Les groupes de Chanté Nwel
De nombreux groupes de chanté nwel ont traversé les époques tels que Ravine Plate, Bakoua Nwel, Rassin’ Nwel, Kantik Vauclin, An Rita, Mazincoin et plus récemment Yanm Sasa, Sos Kantik, Mandarin, Les Troubadours 972, Kantik Band et bien d’autres encore. Aujourd’hui le chanté nwel s’est “professionnalisé” : on va de moins en moins chez les voisins, mais plutôt dans les salles de réception. Aux instruments locaux s’ajoutent guitares, basses, batteries et synthétiseurs. Les cantiques même sont revisités, repris sur des airs de zouk, salsa ou l’instrumentale des tubes du moment. Durant plus d’un mois et demi, les groupes sillonnent la Martinique et rassemblent les foules venues avec pour seul objet de se retrouver pour partager un moment festif et convivial. A chaque public, son groupe préféré, du chanté nwël classique aux “soirées”, il y en a pour tous les goûts.

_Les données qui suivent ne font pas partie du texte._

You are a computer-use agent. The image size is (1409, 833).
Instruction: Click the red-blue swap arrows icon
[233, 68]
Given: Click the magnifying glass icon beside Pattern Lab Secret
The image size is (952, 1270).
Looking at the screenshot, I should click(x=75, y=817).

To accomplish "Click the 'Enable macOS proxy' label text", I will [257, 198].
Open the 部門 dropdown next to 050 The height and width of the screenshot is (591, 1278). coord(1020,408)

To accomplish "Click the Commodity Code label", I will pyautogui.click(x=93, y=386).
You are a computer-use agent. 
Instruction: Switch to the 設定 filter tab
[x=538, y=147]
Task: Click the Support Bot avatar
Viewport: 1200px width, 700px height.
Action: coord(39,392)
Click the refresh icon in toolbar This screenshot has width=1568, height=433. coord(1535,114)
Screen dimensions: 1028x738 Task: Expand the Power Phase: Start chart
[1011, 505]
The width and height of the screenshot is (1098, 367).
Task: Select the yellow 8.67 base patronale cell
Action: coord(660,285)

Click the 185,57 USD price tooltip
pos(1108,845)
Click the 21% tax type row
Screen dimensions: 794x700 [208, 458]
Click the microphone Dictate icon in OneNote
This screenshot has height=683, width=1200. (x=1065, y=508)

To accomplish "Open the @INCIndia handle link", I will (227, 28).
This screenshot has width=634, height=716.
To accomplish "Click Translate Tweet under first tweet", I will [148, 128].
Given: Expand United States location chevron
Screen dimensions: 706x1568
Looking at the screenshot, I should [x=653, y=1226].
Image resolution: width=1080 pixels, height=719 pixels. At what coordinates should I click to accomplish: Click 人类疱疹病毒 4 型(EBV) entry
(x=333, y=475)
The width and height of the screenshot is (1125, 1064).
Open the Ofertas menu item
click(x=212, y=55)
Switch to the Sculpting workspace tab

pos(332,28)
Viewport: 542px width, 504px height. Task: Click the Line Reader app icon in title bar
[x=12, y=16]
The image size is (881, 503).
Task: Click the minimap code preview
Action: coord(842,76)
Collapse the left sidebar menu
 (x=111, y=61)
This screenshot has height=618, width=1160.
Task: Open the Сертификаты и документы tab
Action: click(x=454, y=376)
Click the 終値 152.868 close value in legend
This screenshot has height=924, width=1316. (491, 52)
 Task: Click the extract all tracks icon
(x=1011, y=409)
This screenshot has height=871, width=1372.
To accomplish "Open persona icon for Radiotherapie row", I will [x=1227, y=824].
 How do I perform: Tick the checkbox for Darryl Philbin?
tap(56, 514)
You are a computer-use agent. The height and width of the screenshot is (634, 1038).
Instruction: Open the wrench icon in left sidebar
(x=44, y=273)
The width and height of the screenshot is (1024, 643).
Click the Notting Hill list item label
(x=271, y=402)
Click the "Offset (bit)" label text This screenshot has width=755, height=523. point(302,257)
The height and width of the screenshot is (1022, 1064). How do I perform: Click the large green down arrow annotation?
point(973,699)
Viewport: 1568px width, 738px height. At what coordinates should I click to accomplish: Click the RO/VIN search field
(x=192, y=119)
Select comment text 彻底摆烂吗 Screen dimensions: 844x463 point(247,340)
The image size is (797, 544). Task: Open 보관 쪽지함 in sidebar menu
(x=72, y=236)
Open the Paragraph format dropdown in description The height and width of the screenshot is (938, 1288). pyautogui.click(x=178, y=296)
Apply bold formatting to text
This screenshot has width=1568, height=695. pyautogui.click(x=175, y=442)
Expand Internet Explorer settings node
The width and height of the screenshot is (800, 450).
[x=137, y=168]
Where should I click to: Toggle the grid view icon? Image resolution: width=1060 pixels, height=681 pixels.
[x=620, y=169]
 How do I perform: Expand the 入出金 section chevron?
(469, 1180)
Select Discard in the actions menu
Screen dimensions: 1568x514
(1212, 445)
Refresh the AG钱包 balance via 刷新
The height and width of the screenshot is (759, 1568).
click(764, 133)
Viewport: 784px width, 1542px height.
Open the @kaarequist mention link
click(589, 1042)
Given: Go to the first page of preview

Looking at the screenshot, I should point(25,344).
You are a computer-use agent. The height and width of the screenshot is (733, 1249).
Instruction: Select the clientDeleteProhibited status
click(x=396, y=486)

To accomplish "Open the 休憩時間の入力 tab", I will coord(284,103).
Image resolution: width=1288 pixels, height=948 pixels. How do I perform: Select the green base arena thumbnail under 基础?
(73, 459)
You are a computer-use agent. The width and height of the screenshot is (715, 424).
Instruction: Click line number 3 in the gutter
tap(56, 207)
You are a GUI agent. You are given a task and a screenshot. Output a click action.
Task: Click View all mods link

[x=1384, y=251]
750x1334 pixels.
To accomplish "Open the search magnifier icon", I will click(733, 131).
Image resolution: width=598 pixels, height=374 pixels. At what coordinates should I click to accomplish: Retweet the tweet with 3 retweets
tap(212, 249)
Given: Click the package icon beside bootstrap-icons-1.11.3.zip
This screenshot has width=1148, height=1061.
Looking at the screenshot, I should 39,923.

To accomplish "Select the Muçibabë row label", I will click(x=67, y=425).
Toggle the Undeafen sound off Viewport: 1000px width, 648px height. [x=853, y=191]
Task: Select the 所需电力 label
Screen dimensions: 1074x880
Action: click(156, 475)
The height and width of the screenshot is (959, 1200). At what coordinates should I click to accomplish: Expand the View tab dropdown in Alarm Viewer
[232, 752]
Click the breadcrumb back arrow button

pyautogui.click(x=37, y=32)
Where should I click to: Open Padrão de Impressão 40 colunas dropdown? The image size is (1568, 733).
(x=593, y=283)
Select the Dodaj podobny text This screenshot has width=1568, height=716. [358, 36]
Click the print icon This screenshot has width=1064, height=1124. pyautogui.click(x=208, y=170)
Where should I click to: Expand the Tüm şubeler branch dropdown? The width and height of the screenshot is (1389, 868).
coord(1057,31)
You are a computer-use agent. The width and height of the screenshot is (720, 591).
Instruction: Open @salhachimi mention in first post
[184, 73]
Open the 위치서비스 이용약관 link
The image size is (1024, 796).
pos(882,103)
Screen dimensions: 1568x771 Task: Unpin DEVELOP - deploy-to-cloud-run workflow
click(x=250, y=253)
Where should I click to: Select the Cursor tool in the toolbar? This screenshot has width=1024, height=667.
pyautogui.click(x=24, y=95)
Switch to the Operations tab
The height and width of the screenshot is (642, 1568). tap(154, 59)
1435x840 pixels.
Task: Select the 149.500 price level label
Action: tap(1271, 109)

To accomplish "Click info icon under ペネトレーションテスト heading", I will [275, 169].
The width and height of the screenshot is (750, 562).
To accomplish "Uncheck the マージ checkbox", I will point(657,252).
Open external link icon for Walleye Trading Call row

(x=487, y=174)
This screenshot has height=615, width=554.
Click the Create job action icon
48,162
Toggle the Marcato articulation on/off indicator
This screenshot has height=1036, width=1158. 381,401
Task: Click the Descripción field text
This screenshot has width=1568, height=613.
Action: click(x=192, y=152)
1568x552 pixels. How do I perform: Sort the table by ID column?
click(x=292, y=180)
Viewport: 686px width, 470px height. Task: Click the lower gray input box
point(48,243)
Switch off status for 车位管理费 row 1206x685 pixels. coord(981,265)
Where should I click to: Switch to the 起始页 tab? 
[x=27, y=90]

Fêter Noël en Martinique, c’est fêter Noël comme nulle part ailleurs parce que le plaisir de partager et de se réunir s’exprime bien avant le 24 décembre…
Souvenirs de Noël de martiniquais
Aurélie: Il y a un peu plus d’une dizaine d’années, avant le vent de “modernisation” des chantés nwël, j’ai eu l’occasion de participer deux ans de suite à une ribote avec un groupe de Noël, tradition qui consiste à aller de maison en maison en chantant des cantiques. Le groupe avait la particularité de s’arrêter également dans les lieux où l’on travaille pendant le réveillon : une caserne de pompiers, une maternité, les urgences d’un hôpital… Travailleurs ou habitants, nous étions toujours reçus avec cet esprit festif et convivial : après avoir chanté, nous étions invités à partager à boire et à manger. Cette coutume se perd au fil des années. Mais certaines années, après minuit je reçois encore un appel de mon meilleur ami « Tu es prête pour une ribote ? ». Toujours ! et nous voilà partis faire le tour des copains jusqu’à très tard le 25 décembre…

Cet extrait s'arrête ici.